It is important to the way I work that my moment-to-moment motivator be to understand things (see the Methods section) and I think this is also a proper way to form new theories. But a theory should also solve problems.[4] So I keep at hand a collection of problems which I use to direct my theorizing. This is a loose collection which changes over time. The criteria for selecting these problems is that their solutions should be plausibly useful toward AI risk, and that they may plausibly be solved by the tools and methods discussed below.

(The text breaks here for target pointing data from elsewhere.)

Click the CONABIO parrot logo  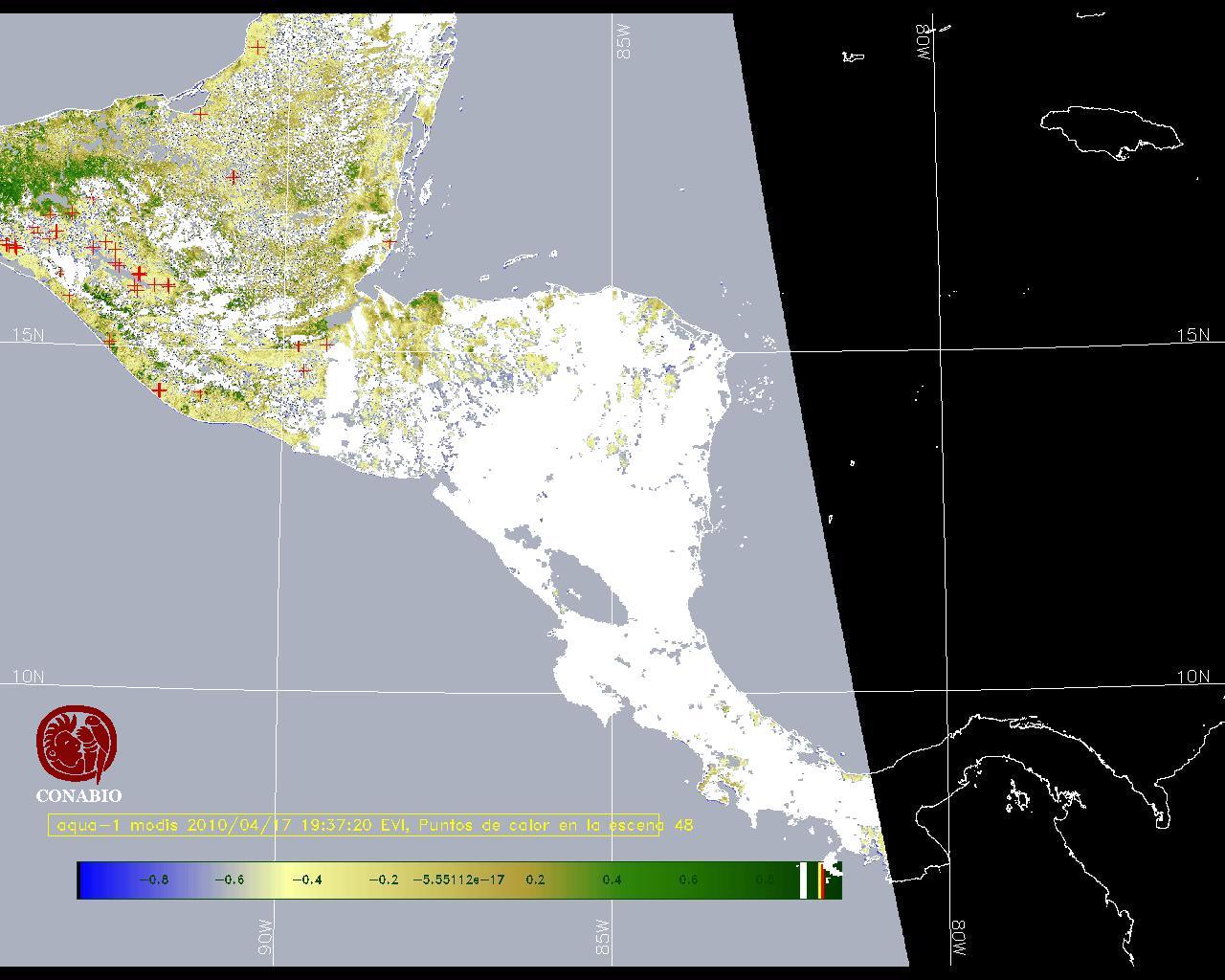[78, 746]
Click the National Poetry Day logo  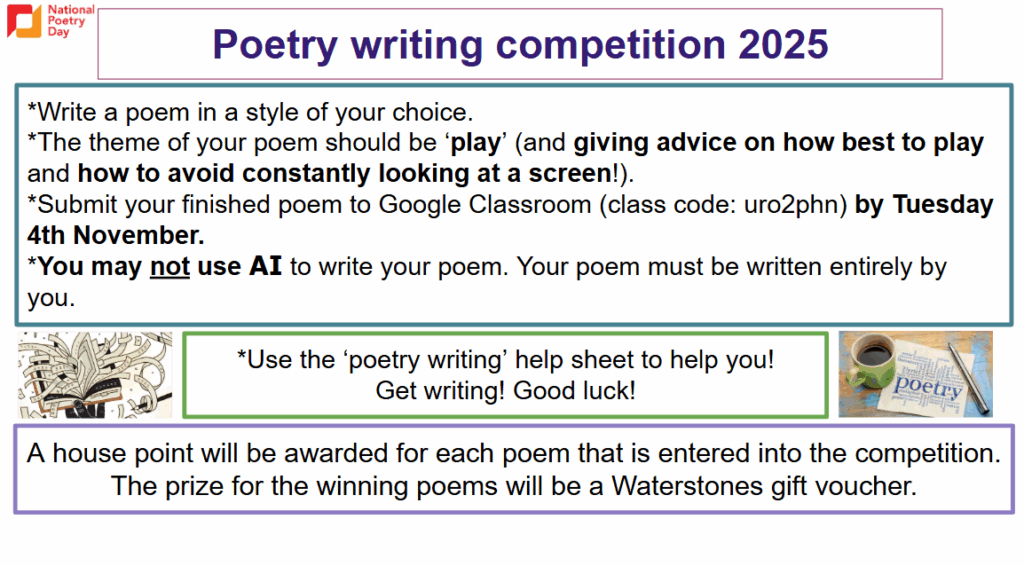(x=50, y=21)
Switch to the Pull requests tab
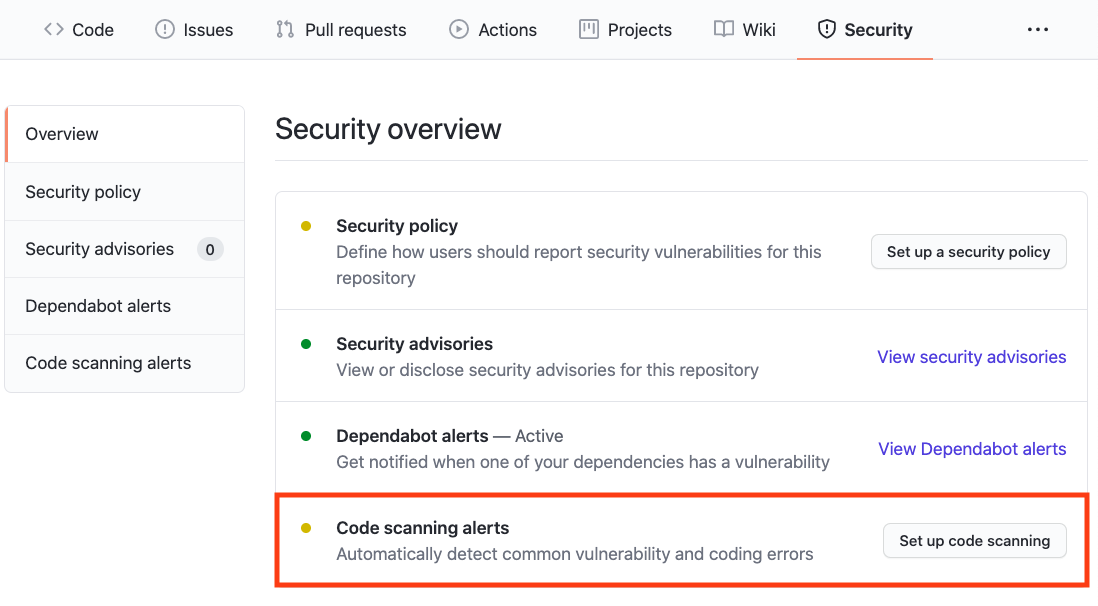The width and height of the screenshot is (1098, 606). (341, 29)
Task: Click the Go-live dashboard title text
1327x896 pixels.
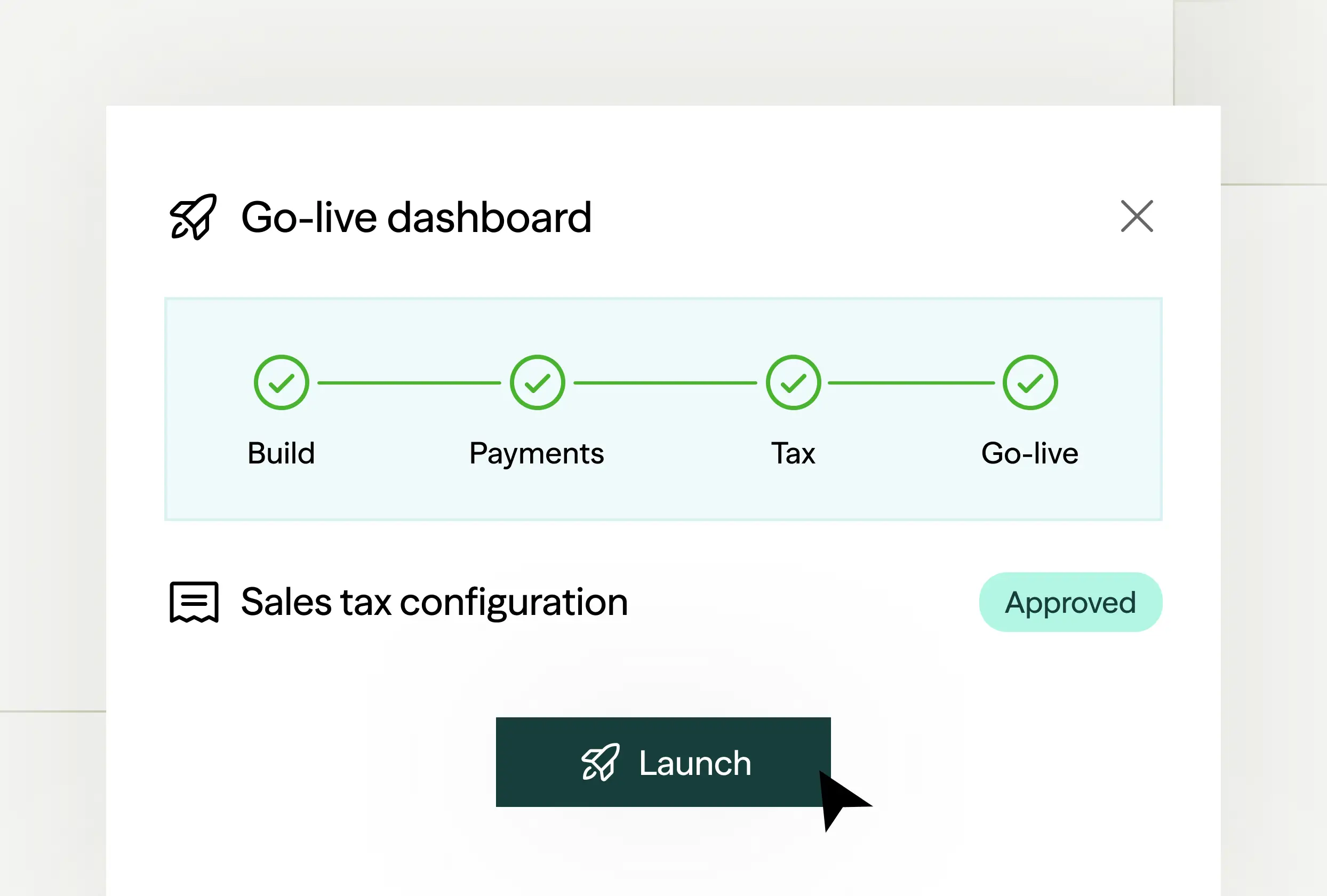Action: click(416, 218)
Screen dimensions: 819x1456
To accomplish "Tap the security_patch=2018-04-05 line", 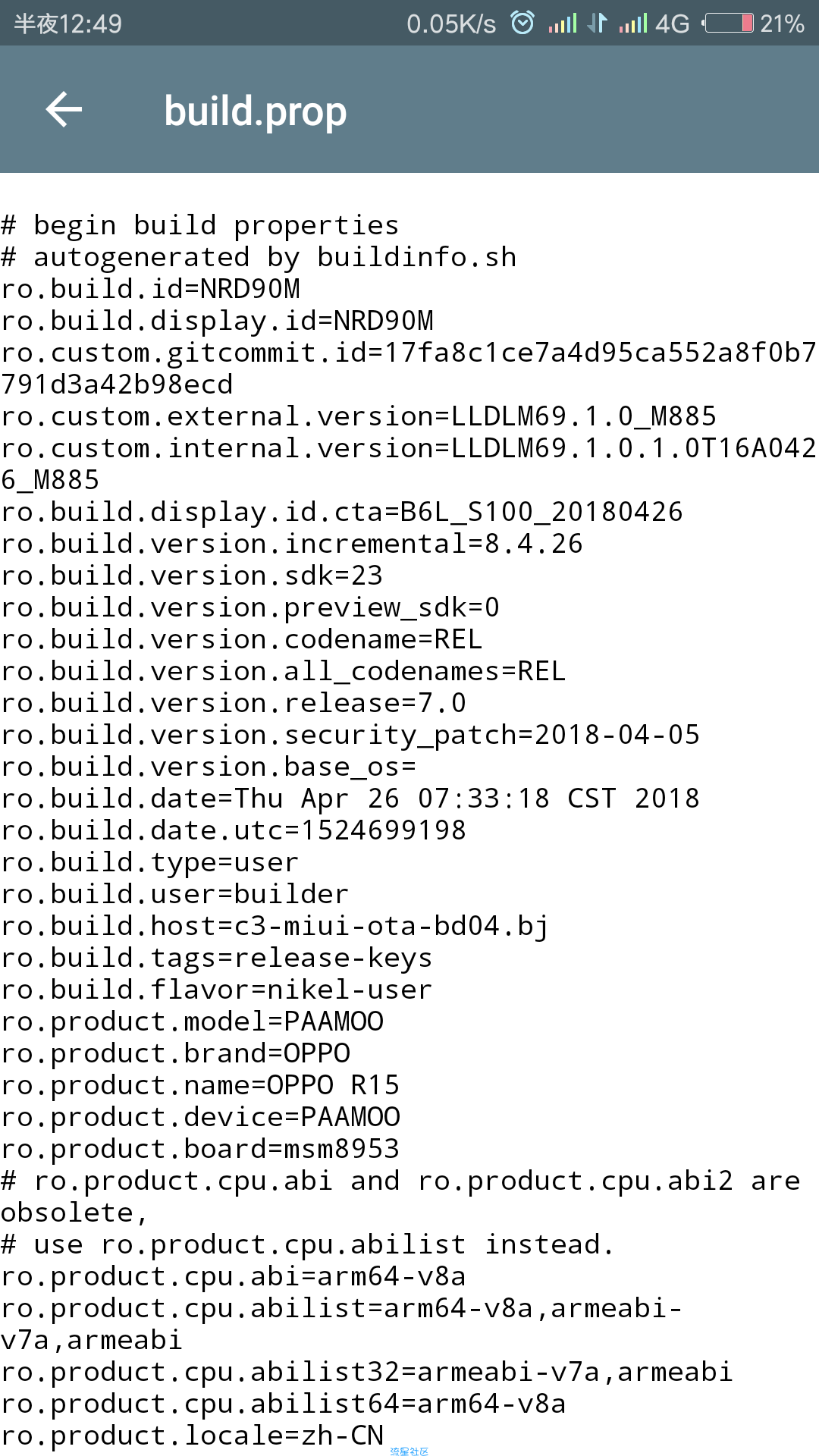I will click(350, 735).
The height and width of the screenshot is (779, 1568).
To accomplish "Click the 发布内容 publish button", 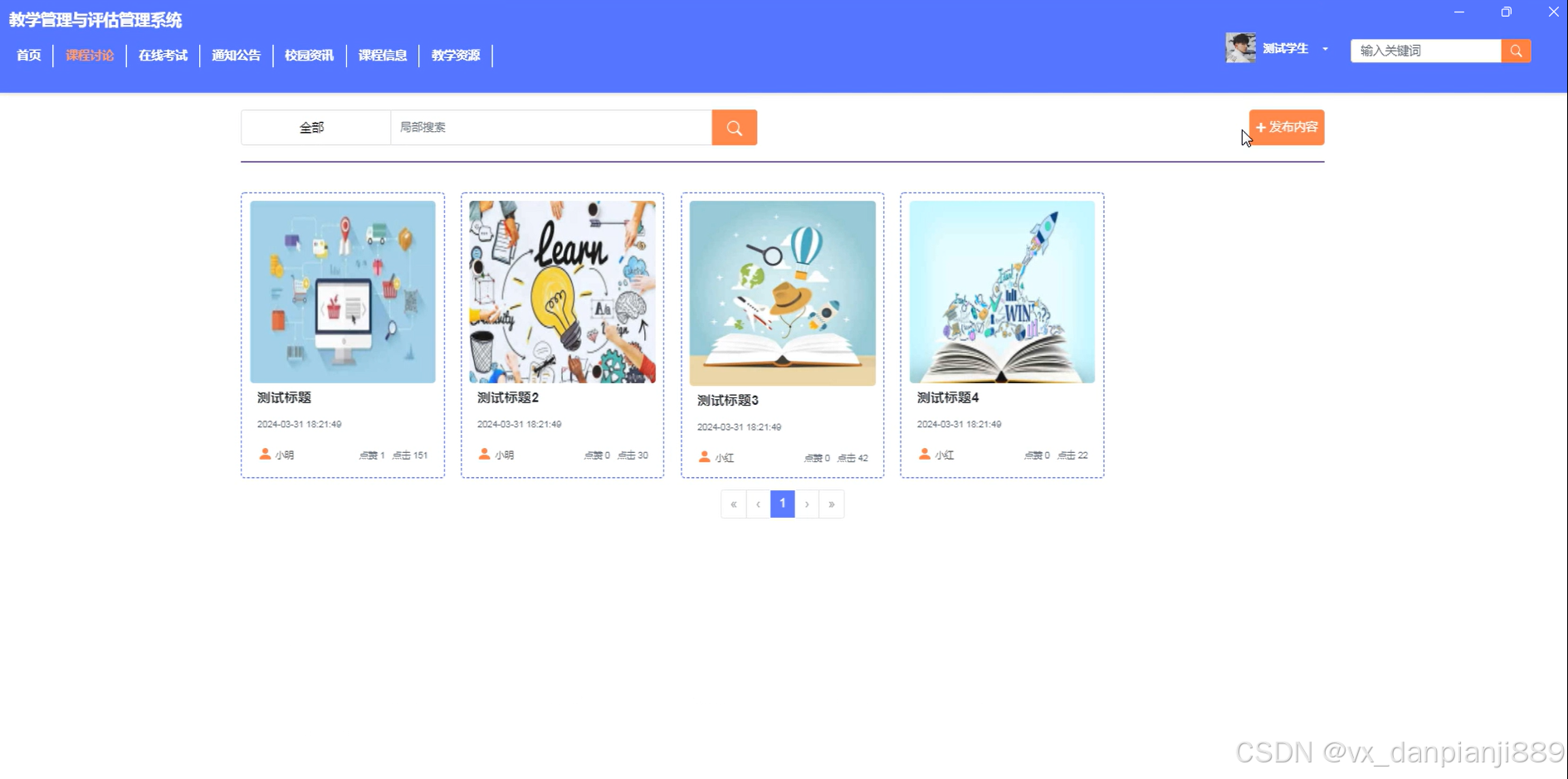I will pyautogui.click(x=1287, y=128).
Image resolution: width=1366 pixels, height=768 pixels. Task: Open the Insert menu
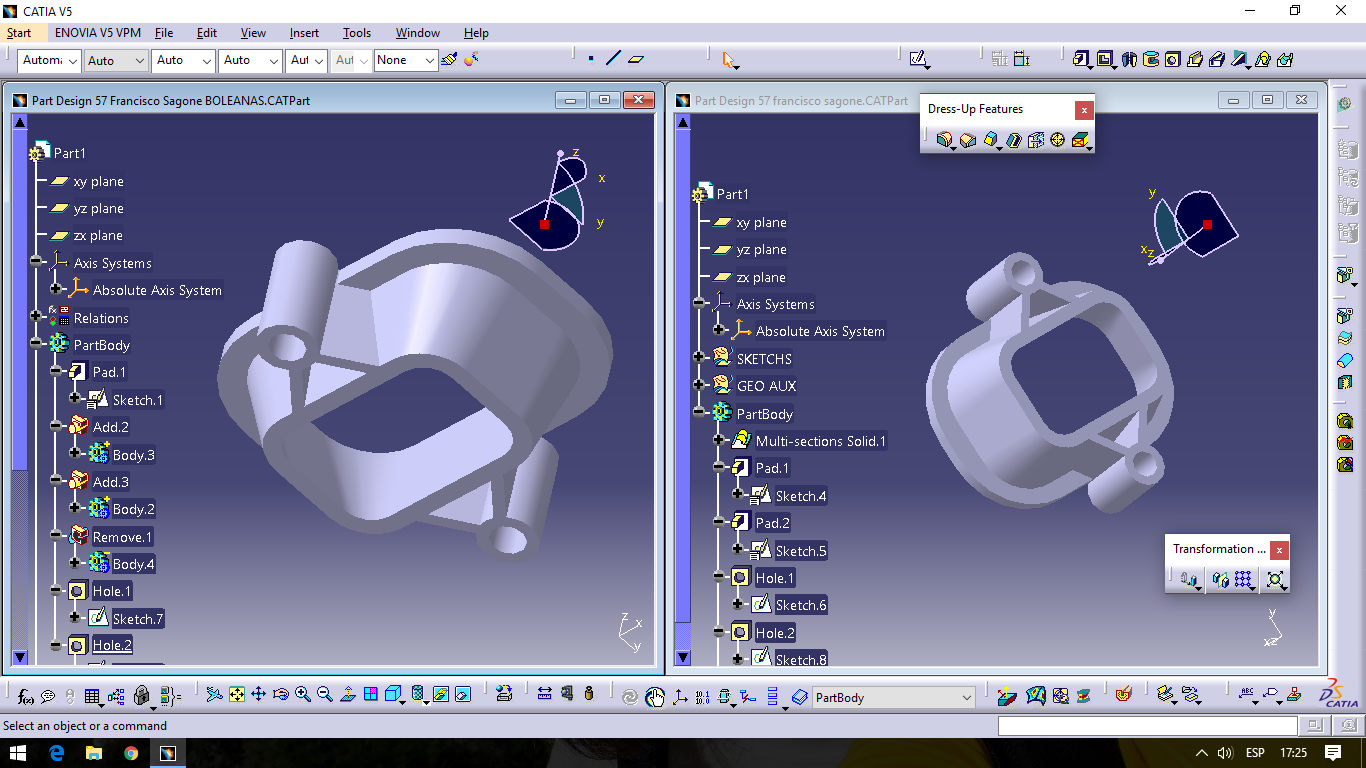point(304,33)
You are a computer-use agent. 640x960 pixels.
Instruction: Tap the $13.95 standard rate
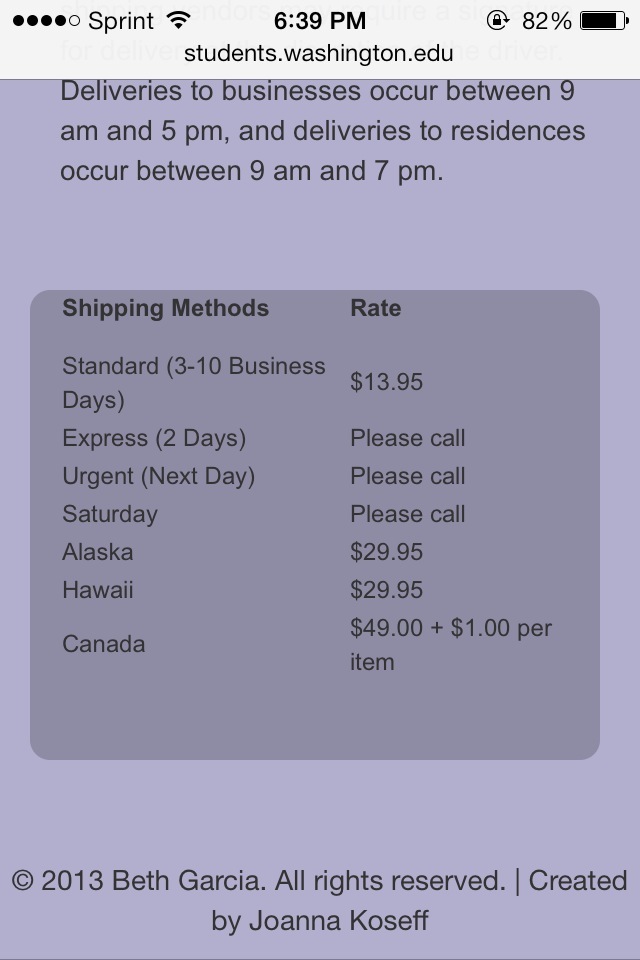click(386, 382)
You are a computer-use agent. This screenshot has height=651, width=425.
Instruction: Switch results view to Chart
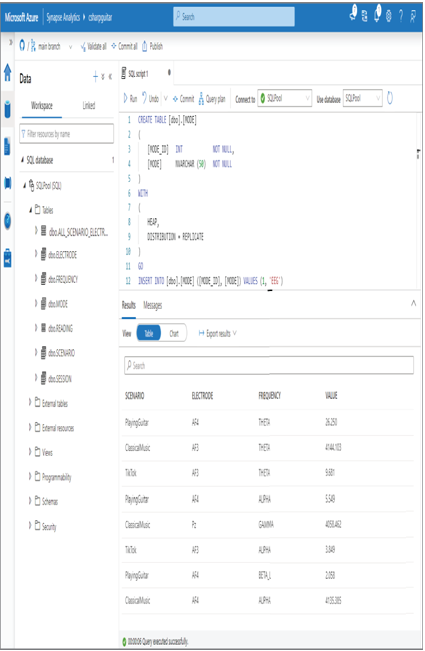point(174,333)
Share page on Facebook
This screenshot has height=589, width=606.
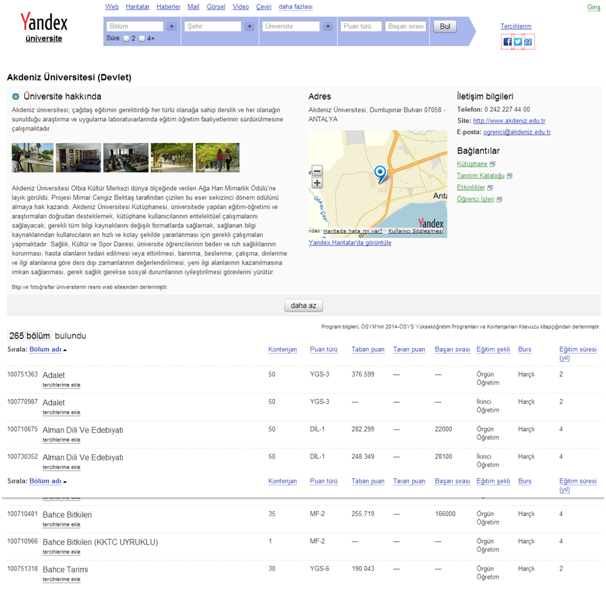(507, 42)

  • Optimization is an intuitively recognizable phenomenon where a system's state gets steered into a smaller region of the state space. (An AGI will be a powerful optimizer.) What exactly do we mean by that? Can we find a formal definition that satisfactorily addresses the key examples?
  • How can we objectively measure whether and how much optimization is occurring inside a system? Or what is being optimized for?
  • Can we look at a single state and effectively determine whether it will lead to optimization in the future?
  • Can optimizing systems be crisply taxonimized? (Perhaps we could identify more or less dangerous types of optimizing systems.)
  • An agent is some kind of entity in the world that does something like maximizing a utility function. It has something like a world model and something like a boundary with inputs and outputs. As with optimization, what exactly do we mean by that?
  • For an optimizing process to be successful in a wide range of worlds, it seems like it would have be more like an agent. That is, it would have to build a model of which world it's in, and choose actions accordingly. How can we prove this?
  • Do specific properties of our universe – locality, conservation of energy, non-decrease in entropy, ergodicity, etc – help us develop a richer theory of optimization and agents?
  • How can we take an ML system and say whether it is (or contains) an optimizer or an agent? (This could help us do safety evaluations on real systems.)
  • Are there powerful optimizing systems whose "domain" of optimization is inherently limited? Optimization is in some sense the "potential" to change the future state. But, like with potential energy, it should be possible, at least in theory, to contain/constrain this potential within a limited domain. What, exactly, is that theory? (This could help us design systems whose effects are limited to our intended domain.)

Methods

AI alignment is often described as "pre-paradigmatic", and agent foundations is one of the ways we are trying to find a paradigm. Lacking a paradigm means that confusion is the norm, and that the basic objects of study are not even understood. Thus my main research activities, for a variety of concepts, are the following.

  • Deconfusing myself about it. I think it would be fair to say that this is the sole guiding principle behind my research choices. Everything else can be said to fall under this.
  • Deconfusing others. Being able to explain something to other people is a superpowered way to find gaps in your own understanding of something. And, as an outside-view heuristic, if you can't eventually convince other people that your understanding of the concept is valid, then perhaps you are still wrong, even if you don't feel confused.
  • Formally defining the concepts. It's one thing to be deconfused at the conceptual level. To make progress in agent foundations, we should be able to talk about things at the level of mathematics. (I'm usually trying to deconfuse by means of formalization, but not always.) The math should be generally agree to intuitively captures the relevant aspects of the concepts.
  • Analyze key examples. The framework should be able to clarify the status of key examples (some listed below). Often, I make progress by directly trying to understand the example, and later generalizing. Sometimes the generalizations drift away from the original example, and I have to reanalyze it.
  • Proving theorems and deriving other properties. The purpose of the formalization is to be able to deduce (and justify) further facts about the concepts. These results should translate into something meaningful, and they should be applicable to the real world, even if through a long chain of approximations.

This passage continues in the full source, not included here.